Антоний, сидя на горе своей с учениками, провидел очами духовными и другое небесное отшествие близкого ему по сердцу пустынника, с которым провел многие годы — Аммония Нитрийского. Этот чудный муж, давший обет девственности в день брака и потом оставивший жену свою, чтобы вселиться в пустыне недалеко от Александрии, сделался отцом иночествующих в нижнем Египте, как Антоний Великий в среднем, а Пахомий в верхнем. В преклонных летах, до такой степени сохранял он стыдливость, что когда однажды, вместе с учеником Феодором, должен был переплыть на пути реку, сперва просил он его отойти, а потом и один не мог решиться обнажить свое тело, и озабоченный такой мыслью, сам не чувствовал, как сверхъестественною силою оказался уже на другом берегу реки. Часто посещая Антония, Аммоний принимал также в своей пустыне великого старца и вместе с ним избрал недалеко от Нитрийской горы, где уже начинали смущать его многие ученики, поприще для новых подвигов иноческих: пустыню Келий, так названную от их множества. Ее прославил впоследствии постническими трудами, знаменитейший из учеников Антония, Макарий Александрийский, который вместе с другим соименным ему Макарием Египетским, обитателем Скитской отдаленной пустыни, на рубеже Ливии, сделался преемником славы великого своего наставника и украшением пустыни; вся она внезапно процвела иноками, вдоль берегов Нила, начиная от Фиваиды до Александрии, и от поморья Чермного до внутренней Ливии.
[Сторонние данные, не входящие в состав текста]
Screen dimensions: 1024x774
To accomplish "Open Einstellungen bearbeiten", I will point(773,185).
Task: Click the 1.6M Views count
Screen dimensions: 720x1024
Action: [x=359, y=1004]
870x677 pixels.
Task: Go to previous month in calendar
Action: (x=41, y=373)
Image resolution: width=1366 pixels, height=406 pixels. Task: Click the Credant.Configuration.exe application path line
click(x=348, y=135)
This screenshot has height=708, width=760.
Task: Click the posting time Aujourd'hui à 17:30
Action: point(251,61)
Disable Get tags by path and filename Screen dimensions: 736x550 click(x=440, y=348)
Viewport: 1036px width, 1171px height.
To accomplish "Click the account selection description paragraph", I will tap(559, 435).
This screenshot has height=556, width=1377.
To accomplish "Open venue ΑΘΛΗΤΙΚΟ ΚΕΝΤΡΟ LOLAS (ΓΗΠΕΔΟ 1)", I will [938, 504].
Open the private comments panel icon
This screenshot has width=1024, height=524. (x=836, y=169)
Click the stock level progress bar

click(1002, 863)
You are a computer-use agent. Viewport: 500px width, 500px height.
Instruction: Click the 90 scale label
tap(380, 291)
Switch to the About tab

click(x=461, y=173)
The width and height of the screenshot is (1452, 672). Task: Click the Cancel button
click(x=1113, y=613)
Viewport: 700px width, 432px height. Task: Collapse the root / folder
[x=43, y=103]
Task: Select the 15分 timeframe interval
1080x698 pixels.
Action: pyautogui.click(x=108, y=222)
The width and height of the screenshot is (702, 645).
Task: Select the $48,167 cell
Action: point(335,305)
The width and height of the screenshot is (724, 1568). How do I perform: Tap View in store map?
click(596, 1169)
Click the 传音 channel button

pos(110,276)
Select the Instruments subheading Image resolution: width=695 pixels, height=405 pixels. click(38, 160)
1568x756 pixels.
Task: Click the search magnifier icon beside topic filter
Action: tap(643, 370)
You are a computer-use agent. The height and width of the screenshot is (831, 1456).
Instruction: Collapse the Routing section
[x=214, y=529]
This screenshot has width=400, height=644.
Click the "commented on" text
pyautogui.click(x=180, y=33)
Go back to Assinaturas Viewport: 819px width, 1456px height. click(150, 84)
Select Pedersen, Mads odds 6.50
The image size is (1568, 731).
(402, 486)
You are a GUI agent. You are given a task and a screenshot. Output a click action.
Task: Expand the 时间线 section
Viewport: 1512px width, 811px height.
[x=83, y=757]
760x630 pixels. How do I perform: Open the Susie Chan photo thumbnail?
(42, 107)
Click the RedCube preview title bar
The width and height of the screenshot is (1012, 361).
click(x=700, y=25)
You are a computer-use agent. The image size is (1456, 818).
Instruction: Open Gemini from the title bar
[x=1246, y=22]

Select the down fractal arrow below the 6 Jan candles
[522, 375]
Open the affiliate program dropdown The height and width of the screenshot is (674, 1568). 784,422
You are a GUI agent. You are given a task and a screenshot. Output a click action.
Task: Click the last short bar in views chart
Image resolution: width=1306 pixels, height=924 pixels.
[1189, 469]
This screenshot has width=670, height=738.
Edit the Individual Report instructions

Но в Фиваиде собственно образовался первый устав жития иноческого, под руководством великого Пахомия, современника и друга Антониева. Рожденный от языческих родителей, неволею взят он был на службу воинскую, и в нищете своей призренный христианами, почувствовал влечение узнать их милосердую веру, которую восприял по возвращении из похода. Жажда уединения возникла в нем вместе с просвещением духовным, и, найдя в пустыне древнего отшельника Палемона, просил он быть принятым в его затвор. Долго не соглашался старец, не доверяя его юным годам, но юноша не уступал старцу в совершенном отчуждении пищи и всего, что только могло ласкать немощную плоть, которую томил непрестанными бдениями, трудами и хождением по колючим терниям, в память язв Христовых. Он любил совершенное безмолвие, и однажды посреди этого безмолвия, в пустыне, называемой Тавенскою, услышал голос: «Здесь оснуй обитель, и соберутся к тебе братия, чтобы жить по уставу, какой тебе дам». И в то же время Ангел вручил ему медную доску, на ней был начертан устав жития иноческого. Иноки должны были поститься и трудиться по мере сил своих, вкушать пищу вместе, соблюдая безмолвие, а жить по три в одной келий; ни днем, ни ночью не снимать с себя одежды, состоявшей из льняного хитона и белой шерстяной мантии, слагая верхнюю только в минуту приобщения. Все они разделялись на двадцать четыре станицы, по числу и названию букв алфавита, дабы настоятелю легче было распознавать многолюдное братство, и не могли без него принимать в общение свое иноков чуждых, а взошедший однажды уже не мог возвращаться, и первые три года занимался более трудами телесными, без чтения Св. Писания, чтобы в простоте научиться смирению; тогда только разрешались ему подвиги духовные. Двенадцать молитвословий во дни и в ночи назначены были Ангелом для того, чтобы и немощные могли разделять их вместе с крепкими.